You would think an offside decision would be pretty clear cut with video technology but once you consider what frame they pause play on and how the lines are administered to check for the decision it all becomes about as clear as a Tory MP’s version of how WhatsApp messages disappear without trace.

Watkins then showed his class as he caused problems in a wide position to find Diaby in the box, who had the easy task of poking the ball home from a couple of yards out. The replay implied this VAR review would be as tight as Foster’s to decide but the goal was allowed to stand.

Berge was shown a second yellow card early in the second half, which really put the visitors in a precarious position for the rest of this game. Foster broke once again and although he put his effort wide it seemed Diego Carlos had handled the ball.

Jarrod Bowen continues his form in front of goal

Credit: @BurnleyOfficial

It was reviewed by VAR who decided no action was required. This again is the problem with the way things are run at the moment as they are given the power to make subjective decisions based on their own thought process.

They should have sent the referee to the monitor to decide for himself. Carlos did commit a handball offence and it should be the onfield official who is allowed to view the incident and not somebody in Stockley Park who is allocated that work for mainly not being good enough to be given a match to referee that day.

Ramsey then found McGinn outside the box, whose shot forced a save from Trafford. As Villa recycled the ball Diaby then drew another save from the Burnley stopper before the ball then came out to Douglas Luiz. His shot from outside the box went agonisingly close to bending in the top corner.

Some great football from Aston Villa saw Konsa cut the ball back to Ramsey who skied the ball over the bar when it seemed a goal was certain. Burnley countered and Foster smashed his effort past Martinez to give the ten men an unexpected equaliser.

As the hosts continued to knock on the door, Duran dispossessed Aaron Ramsey in the box who seemed to slightly clip the striker with his boot. The Villa striker went down like he had stepped on a piece of Lego barefoot and the official pointed to the spot.

The VAR process here is broken. It is not checking whether it is a penalty but if there was a glaring error by the referee in giving the spot kick.
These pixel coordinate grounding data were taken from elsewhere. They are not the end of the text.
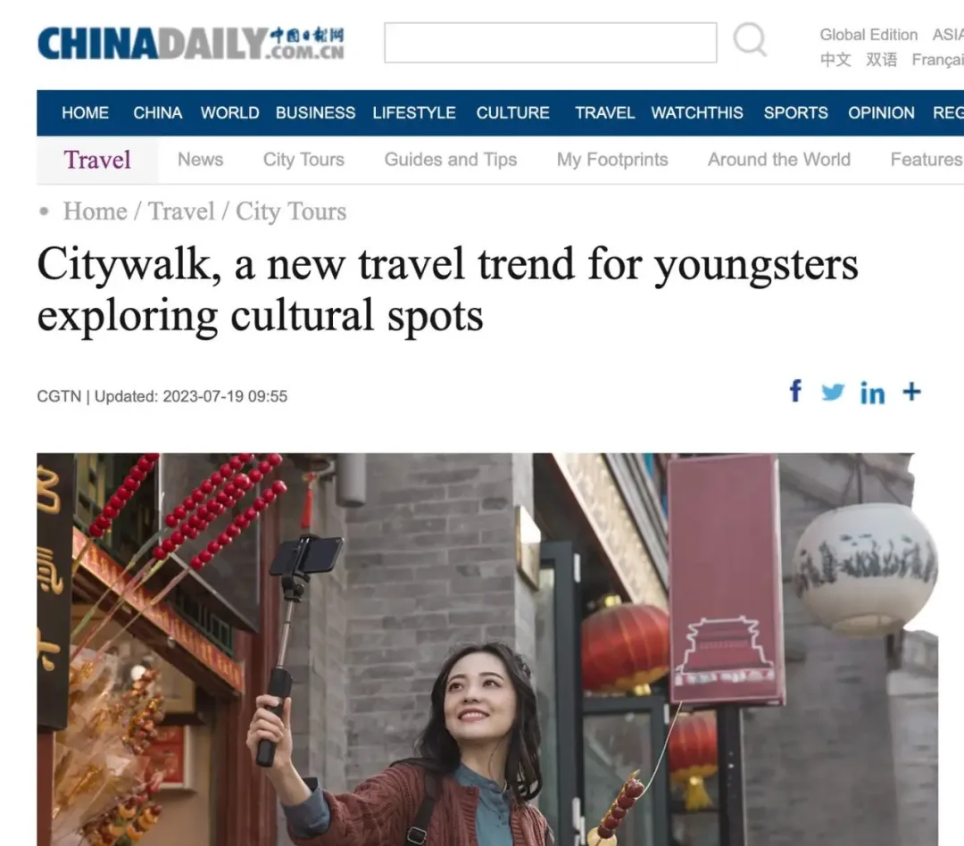Switch to Global Edition link
The width and height of the screenshot is (964, 846).
(x=868, y=35)
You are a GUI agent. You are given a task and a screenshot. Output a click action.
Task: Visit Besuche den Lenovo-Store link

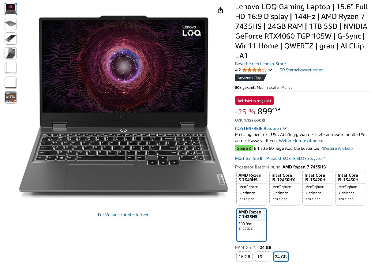click(x=260, y=64)
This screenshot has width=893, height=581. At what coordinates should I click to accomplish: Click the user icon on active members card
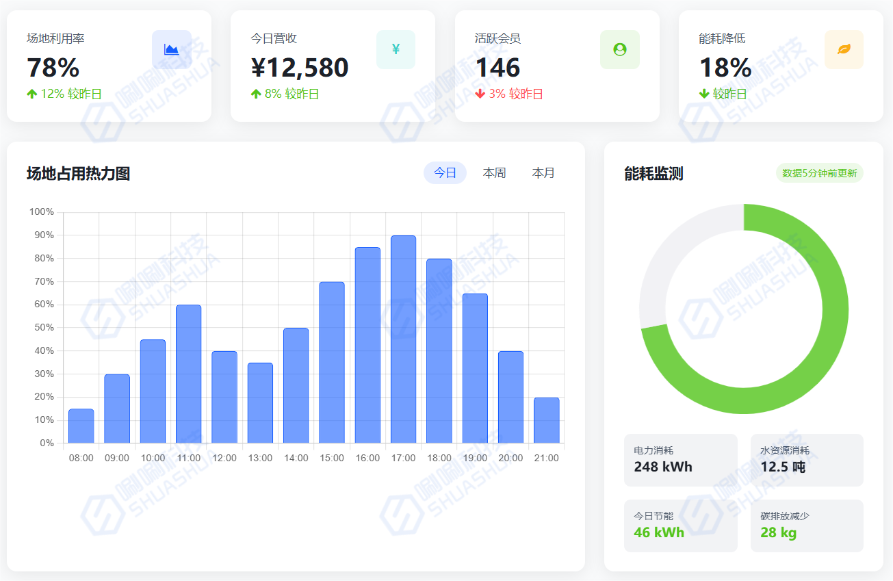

So the onfield decision massively impacts the outcome of the review. There was not enough contact to send him to the floor but also neither to overrule the decision.

Douglas Luiz stepped up in the 89th minute and thundered his effort against the underside of the bar, striking the floor, then bouncing into the roof of the net. Villa Park erupted and Emery’s side had grabbed an extremely late winner to take all three points.

Villa moved level with Liverpool at the top but while pundits talk of the season Leicester won the title and Emery’s side being in a title race, this is all a thing of fantasy. The reality is, Aston Villa will do well to get a top four finish, something which would be equivalent to a title win for the team.

Do not be fooled by the thoughts of Captain Smug, Gary Lineker, on Match of the Day. Emery is doing brilliantly with Villa this season but they are not good enough to win the title. Often Lineker’s thoughts, like his tweets, are just said to raise his own profile and he does not actually believe these things.